[Solved] Advanced sort on vector of slice


#1

Hi everyone !

My issue here is that I want to sort a vector by path names AND by directory THEN files.

I have a vector that kind of resembles this: Vec<(Path, Stat)>
I want to sort it like described above.

I am currently trying to do it with a sort_by on my vector but I don’t quite understand how sorting and ordering works in Rust.


#2

Since I need to send all of this to a String output I came up with a solution:

// Sorting the dirs and files by name
v_dirs_and_files.sort_by(|a, b| a.0.cmp(&b.0));

let mut s_files = String::new();
let mut  s_dirs = String::new();
v_dirs_and_files.into_iter()
    .for_each(|s| {
        if s.1.is_file() {
            s_files += &format!("{};", substring_recommend(s.0.into_os_string().to_string_lossy().to_mut(), 2, None).unwrap());
        } else {
            s_dirs += &format!("{};", substring_recommend(s.0.into_os_string().to_string_lossy().to_mut(), 2, None).unwrap());
        }
    });

response = format!("{}{}", s_dirs, s_files);

I don’t like this because my vector isn’t in the order I want.
But this is the concept.


#3

Well, lets start by looking at what Vec<T>::sort_by() returns:
https://doc.rust-lang.org/std/vec/struct.Vec.html#method.sort_by

We see it must return anything from the enumeration Ordering:
https://doc.rust-lang.org/std/cmp/enum.Ordering.html

This makes sense: when you are sorting something, you want to check to see if it should be before, after or stay, which is what happens when you return Less, Greater, and Equal respectively.

What you are asking is kind of complex though. You want to sort paths by their directories, and finally files.

Because directories and files can be treated as the same thing, text between some slashes, there is no need to differentiate really.

Then you need to ask yourself: Is “Aaaa” greater than “Z”? What about “Az” and “Z”? What about lower and uppercase? Special characters?

You see this becomes complex quickly.

Now I’ll bet that there is either a crate or a function in the standard library that lets you compare strings lexicographically :slight_smile: (https://doc.rust-lang.org/std/string/struct.String.html hint it does!)

Then you can easily sort:

/Test/Z
/Test/A/Z
/Test/A/A

With:

type FilePath = String;

fn sort_file_paths(paths: Vec<FilePath>) -> Vec<FilePath> {
    paths.sort_by(|a, b| a.cmp(b))
}

And that should take care of everything. Not very advanced right?


#4

I just saw your code post.

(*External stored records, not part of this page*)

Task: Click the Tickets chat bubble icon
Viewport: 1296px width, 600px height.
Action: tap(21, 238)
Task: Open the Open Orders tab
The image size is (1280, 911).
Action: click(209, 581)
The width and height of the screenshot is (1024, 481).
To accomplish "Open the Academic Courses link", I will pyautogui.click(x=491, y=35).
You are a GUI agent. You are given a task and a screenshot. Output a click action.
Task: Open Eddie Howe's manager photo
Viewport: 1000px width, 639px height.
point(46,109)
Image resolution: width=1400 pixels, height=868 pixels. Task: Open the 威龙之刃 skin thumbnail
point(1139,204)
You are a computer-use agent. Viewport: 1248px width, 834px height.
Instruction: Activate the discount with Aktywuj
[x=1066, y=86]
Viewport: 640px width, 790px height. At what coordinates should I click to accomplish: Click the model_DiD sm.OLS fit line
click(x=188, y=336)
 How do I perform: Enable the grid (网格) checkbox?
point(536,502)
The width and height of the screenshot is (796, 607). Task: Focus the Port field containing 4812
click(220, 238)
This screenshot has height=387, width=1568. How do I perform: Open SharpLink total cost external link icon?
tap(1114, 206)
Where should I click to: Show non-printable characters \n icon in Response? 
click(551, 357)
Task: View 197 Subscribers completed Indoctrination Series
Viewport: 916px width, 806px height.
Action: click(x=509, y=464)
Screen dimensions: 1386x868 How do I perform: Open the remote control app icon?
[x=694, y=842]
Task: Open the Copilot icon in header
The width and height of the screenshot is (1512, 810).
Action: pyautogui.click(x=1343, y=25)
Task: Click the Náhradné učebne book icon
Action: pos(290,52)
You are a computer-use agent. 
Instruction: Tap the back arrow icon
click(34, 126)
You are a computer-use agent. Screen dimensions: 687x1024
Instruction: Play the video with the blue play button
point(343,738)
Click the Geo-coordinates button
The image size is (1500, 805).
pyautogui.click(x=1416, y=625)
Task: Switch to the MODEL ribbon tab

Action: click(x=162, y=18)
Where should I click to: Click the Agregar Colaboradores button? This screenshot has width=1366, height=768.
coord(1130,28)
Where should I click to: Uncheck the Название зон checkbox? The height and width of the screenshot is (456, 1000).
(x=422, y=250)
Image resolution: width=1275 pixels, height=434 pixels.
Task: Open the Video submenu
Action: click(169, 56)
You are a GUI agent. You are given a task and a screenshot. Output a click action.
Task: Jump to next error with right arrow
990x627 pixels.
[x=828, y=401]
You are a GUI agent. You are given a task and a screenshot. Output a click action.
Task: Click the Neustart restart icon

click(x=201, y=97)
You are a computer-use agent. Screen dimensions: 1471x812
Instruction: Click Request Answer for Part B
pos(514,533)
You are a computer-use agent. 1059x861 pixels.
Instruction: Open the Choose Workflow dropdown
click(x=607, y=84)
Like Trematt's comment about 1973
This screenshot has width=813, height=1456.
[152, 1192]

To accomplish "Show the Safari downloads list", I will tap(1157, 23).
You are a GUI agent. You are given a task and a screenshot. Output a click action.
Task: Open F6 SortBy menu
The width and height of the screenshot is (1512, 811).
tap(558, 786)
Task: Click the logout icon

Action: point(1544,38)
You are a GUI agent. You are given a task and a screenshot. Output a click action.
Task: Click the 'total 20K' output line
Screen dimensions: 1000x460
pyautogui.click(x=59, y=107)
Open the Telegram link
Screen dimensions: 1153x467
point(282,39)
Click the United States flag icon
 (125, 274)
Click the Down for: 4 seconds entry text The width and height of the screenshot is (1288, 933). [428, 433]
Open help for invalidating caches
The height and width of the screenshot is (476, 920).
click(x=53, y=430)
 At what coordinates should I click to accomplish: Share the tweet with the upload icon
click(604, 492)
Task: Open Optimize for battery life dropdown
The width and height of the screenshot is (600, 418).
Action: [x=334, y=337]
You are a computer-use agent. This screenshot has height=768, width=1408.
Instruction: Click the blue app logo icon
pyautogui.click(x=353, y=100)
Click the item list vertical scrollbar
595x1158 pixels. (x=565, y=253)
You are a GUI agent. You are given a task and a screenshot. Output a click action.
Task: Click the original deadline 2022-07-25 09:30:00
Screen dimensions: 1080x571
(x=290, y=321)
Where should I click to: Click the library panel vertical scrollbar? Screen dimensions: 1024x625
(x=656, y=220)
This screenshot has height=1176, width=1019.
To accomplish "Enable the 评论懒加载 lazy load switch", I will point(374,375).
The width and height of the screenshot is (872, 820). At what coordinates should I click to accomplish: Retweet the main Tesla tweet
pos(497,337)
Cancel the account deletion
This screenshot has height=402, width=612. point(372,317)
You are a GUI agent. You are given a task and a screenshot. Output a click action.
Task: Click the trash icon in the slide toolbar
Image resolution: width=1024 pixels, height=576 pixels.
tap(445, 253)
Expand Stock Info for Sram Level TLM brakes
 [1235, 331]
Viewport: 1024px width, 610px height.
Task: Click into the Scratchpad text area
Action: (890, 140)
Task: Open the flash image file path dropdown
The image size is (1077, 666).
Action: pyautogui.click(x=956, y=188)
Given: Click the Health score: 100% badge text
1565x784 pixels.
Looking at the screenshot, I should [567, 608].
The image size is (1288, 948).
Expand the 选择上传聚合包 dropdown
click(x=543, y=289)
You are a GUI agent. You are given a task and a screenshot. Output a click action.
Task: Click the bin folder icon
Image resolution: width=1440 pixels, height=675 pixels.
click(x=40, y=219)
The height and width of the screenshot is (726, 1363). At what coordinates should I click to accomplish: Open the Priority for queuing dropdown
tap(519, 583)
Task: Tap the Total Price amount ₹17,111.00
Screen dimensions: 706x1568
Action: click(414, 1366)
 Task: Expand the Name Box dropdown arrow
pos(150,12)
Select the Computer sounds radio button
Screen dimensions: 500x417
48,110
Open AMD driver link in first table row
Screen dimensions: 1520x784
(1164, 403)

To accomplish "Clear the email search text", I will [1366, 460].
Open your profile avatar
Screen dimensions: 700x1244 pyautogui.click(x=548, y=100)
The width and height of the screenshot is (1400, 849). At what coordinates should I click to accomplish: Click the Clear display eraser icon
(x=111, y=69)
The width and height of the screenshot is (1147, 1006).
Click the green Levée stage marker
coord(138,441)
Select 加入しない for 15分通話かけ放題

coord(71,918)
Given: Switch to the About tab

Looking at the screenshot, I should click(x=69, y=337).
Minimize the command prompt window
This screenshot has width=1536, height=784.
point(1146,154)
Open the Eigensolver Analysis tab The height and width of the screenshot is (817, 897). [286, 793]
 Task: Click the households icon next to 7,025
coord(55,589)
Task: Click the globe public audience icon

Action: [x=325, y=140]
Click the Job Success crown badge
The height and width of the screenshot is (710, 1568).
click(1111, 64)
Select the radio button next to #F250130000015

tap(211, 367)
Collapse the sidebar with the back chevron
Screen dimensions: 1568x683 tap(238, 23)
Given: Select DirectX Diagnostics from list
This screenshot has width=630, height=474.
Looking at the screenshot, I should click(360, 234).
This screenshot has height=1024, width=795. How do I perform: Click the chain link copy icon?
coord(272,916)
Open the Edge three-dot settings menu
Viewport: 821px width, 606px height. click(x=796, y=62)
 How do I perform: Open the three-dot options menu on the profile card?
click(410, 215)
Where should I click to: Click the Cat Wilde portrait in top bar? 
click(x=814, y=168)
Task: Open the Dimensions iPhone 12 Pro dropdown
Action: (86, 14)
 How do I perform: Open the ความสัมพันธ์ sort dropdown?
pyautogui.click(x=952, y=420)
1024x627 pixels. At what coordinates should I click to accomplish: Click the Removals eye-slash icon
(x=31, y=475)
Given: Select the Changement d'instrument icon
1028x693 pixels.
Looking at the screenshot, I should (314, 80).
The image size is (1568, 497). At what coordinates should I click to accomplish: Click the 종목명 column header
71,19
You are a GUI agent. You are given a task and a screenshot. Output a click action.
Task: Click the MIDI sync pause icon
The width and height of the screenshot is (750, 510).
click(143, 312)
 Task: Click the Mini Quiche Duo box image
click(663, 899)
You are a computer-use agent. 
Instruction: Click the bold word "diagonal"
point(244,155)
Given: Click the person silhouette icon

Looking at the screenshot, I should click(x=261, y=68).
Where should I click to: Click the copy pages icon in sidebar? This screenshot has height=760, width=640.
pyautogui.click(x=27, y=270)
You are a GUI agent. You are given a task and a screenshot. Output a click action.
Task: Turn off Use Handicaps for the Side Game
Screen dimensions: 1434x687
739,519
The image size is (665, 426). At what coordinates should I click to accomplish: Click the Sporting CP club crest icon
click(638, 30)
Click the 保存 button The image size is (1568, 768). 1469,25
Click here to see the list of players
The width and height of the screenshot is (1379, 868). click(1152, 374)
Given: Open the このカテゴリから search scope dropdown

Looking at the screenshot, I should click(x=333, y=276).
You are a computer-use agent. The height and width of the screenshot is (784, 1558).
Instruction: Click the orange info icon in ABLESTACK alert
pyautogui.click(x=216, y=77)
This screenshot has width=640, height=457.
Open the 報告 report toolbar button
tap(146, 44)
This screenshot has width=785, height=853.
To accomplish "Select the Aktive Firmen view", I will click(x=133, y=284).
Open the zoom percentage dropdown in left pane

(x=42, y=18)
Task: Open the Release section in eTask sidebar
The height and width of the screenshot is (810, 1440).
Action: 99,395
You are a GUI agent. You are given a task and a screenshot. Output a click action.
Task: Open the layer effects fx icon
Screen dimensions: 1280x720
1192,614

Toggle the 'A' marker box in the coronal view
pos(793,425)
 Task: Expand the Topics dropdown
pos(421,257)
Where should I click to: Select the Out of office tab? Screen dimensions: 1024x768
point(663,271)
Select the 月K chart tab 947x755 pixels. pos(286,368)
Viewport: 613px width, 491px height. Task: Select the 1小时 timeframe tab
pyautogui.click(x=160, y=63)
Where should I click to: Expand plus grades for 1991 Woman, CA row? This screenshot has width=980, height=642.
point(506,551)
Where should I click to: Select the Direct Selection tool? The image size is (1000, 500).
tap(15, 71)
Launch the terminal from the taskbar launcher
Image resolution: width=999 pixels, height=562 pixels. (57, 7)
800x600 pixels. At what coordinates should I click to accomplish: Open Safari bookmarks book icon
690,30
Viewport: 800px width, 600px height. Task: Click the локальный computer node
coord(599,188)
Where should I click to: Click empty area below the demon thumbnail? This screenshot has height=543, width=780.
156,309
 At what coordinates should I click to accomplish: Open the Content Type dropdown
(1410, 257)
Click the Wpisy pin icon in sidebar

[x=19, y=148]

You can see your choice of data type Vec<(Path, File)> (I know you wrote Stat here but it may be confusing to readers) has really complicated your code!

An alternative if you want to keep this “information” (separation of Path and File) is when comparing, turn your tuple into a String that can be lexicographically compared, as I’ve shown above.

I’m also confused why you would want to print all directories first, then all files second.

I would sort my two lists separately. In your case, split the tuples into two lists.


#5

Then you can easily sort:

I don’t think I was clear enough :confused:

My Vector is like this:
Vector<(PathBuf, FileStat)>

This is not a choice, this is what is returned to me by Rust’s ssh2 crate.
One more thing is that Paths are always in a single directory (no need to bother about subdirs as this will be taken care of by the website the information is being sent to)

An alternative if you want to keep this “information” (separation of Path and File) is when comparing, turn your tuple into a String that can be lexicographically compared, as I’ve shown above.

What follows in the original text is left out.